Pelo teatro, a porta da indústria fonográfica foi aberta para a cantora na Odeon, gravadora na qual, ao cruzar os caminhos profissionais de Aloysio de Oliveira (1914 – 1995) e Antonio Carlos Jobim (1927 – 1994), Sylvia Telles fez história em 1956 ao gravar o samba-canção Foi a noite, de Jobim, com tal modernidade que o fonograma se tornaria marco na transição da era do samba-canção para a bossa nova.
Gabriel Gonzaga conta o resto dessa história e também o que veio antes, desvendando no início do livro a ascendência da família da cantora. Entre dois cadernos de fotos, o autor detalha todo o envolvimento de Sylvia Telles com a turma da bossa nova.
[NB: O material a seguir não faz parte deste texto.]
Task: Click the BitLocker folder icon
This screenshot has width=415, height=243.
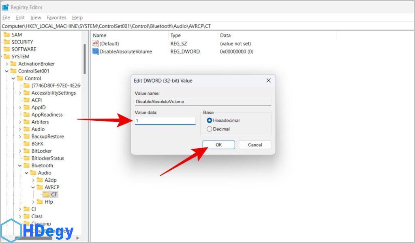Action: tap(27, 151)
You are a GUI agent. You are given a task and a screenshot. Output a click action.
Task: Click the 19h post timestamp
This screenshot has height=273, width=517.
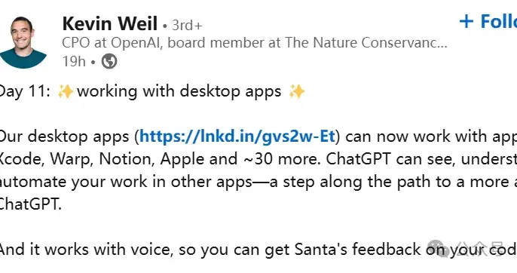[x=74, y=61]
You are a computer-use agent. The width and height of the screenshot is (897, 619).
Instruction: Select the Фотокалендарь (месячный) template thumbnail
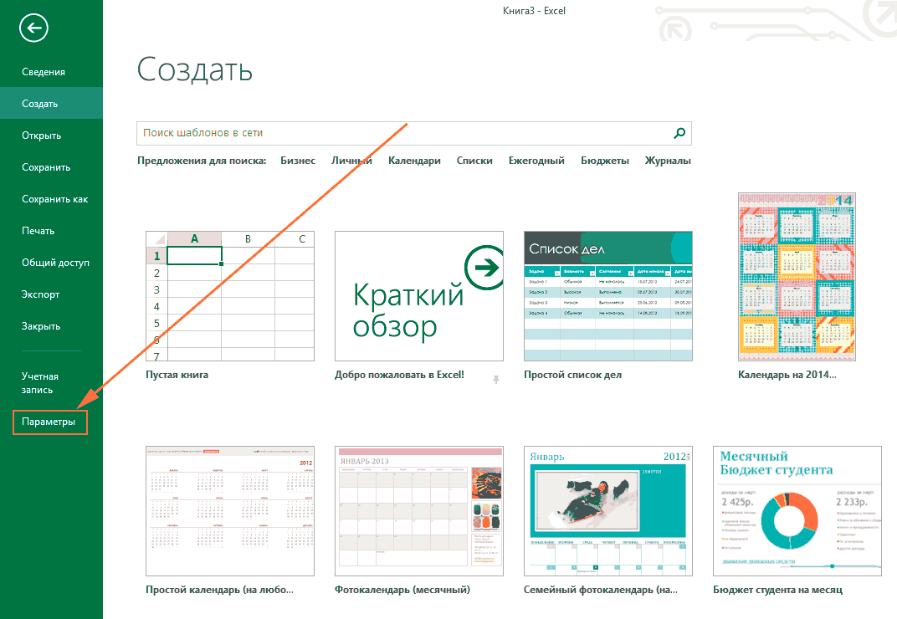tap(418, 511)
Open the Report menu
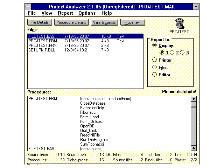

É nesse momento que fica enfatizada a generosidade da artista que, se valendo da proximidade com o então namorado Aloysio de Oliveira, fez com que as portas da gravadora Odeon se abrissem para Elza Soares e Sérgio Ricardo (1932 – 2020).
“Silvinha era muito alegre, um tanto mordaz e engraçada”, lembrou Sérgio Ricardo em depoimento para o livro, ressaltando um traço da personalidade da artista que fica evidenciado ao longo das páginas do livro Para ouvir Sylvia Telles.
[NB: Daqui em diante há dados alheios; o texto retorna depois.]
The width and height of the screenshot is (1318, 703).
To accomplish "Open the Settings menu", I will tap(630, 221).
Embora focada na trajetória artística da cantora, com relatos sobre shows e álbuns como Amor de gente moça (1959) e Amor em hi-fi (1960), a biografia molda o perfil de mulher livre que se permitiu viver casos fugazes com nomes como Ronaldo Bôscoli (1928 – 1994) e Roberto Carlos.
Com Roberto, o flerte foi na fase pré-fama do artista, quando o cantor ainda batia ponto na boate Plaza como imitador de João Gilberto. Contudo, o caso mais relevante de Sylvia Telles com Roberto Carlos é artístico e está contado na página 376.
Em 1966, ano em que a música brasileira opunha nacionalistas de um lado e “alienados” do outro, Sylvia foi sonoramente vaiada quando cantou o rock Quero que vá tudo para o inferno (1965) – lançado por Roberto no ano anterior com estrondoso sucesso que irritou a ala engajada da MPB – no show coletivo Nossa nova hora, idealizado e realizado pela turma nacionalista. Sylvia Telles chorou na coxia pelas vaias da plateia implacável com a “traição” da cantora.
O caso é exemplar por mostrar que, antes e depois da fama, Sylvia Telles sempre foi mulher à frente do tempo na música e na vida – face revelada em biografia que peca somente por lapsos eventuais na revisão do fluente texto. E que, fazendo jus ao título Para ouvir Sylvia Telles, relaciona ao fim do livro toda a discografia da cantora, dando os devidos créditos aos compositores que tiveram o privilégio de terem músicas bafejadas pelo canto cheio de frescor e ainda novo dessa carioca cheia de bossa.
Miraculosamente, o silêncio está quebrado.